▶ [WRITTEN PROBLEM]: Reproduce the following data line for line, without the pictures.

▶ [EXERCISE INPUT]:
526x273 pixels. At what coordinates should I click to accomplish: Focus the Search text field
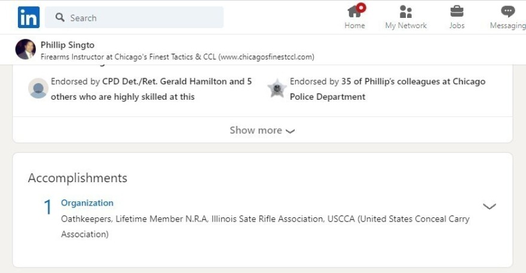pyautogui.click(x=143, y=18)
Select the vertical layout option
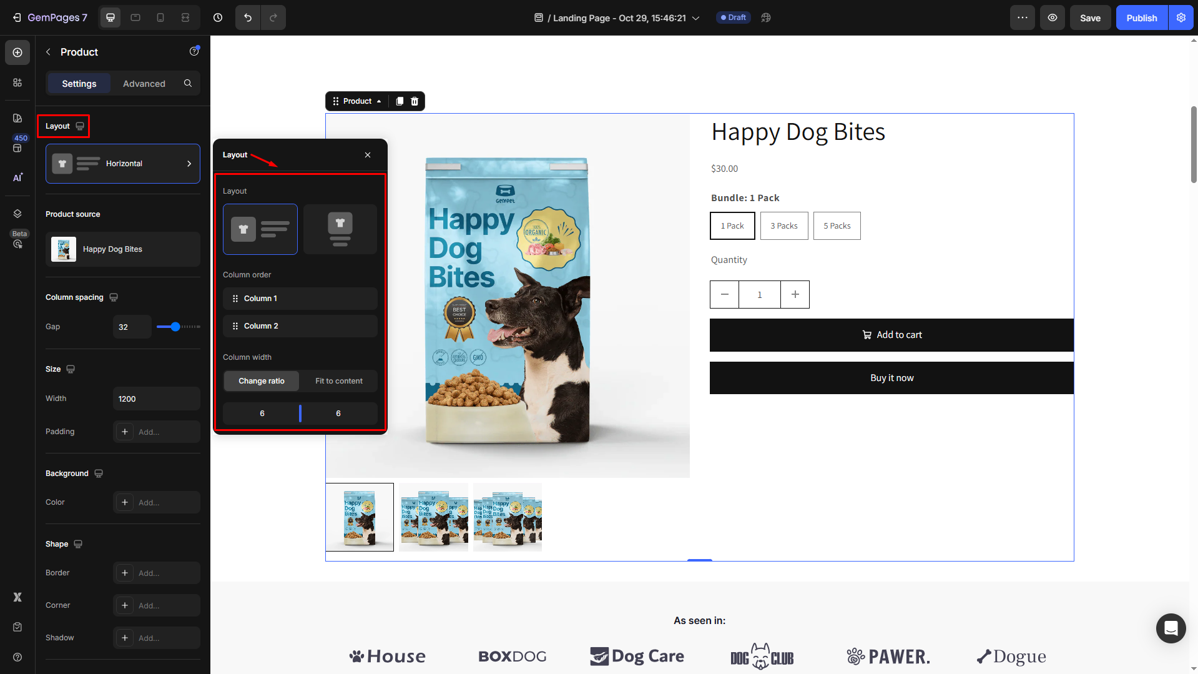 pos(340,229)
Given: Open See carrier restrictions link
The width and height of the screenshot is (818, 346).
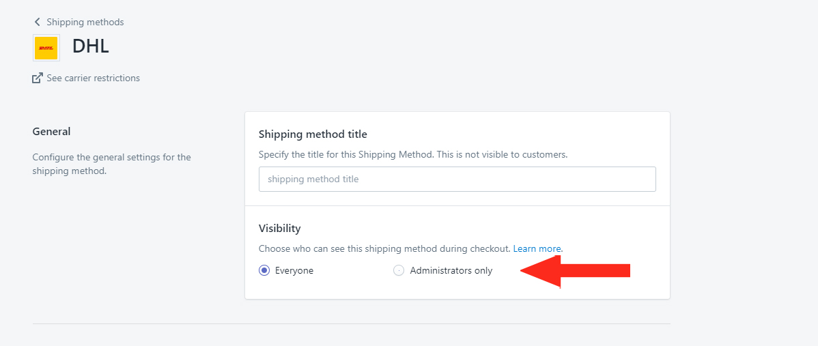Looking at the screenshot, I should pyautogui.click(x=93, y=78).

▶ [OUTPUT BELOW]:
526x273 pixels. At what coordinates should I click to accomplish: Focus the Search text field
pyautogui.click(x=143, y=18)
Select the vertical layout option
 pos(340,229)
Given: Open See carrier restrictions link
The width and height of the screenshot is (818, 346).
Looking at the screenshot, I should pyautogui.click(x=93, y=78).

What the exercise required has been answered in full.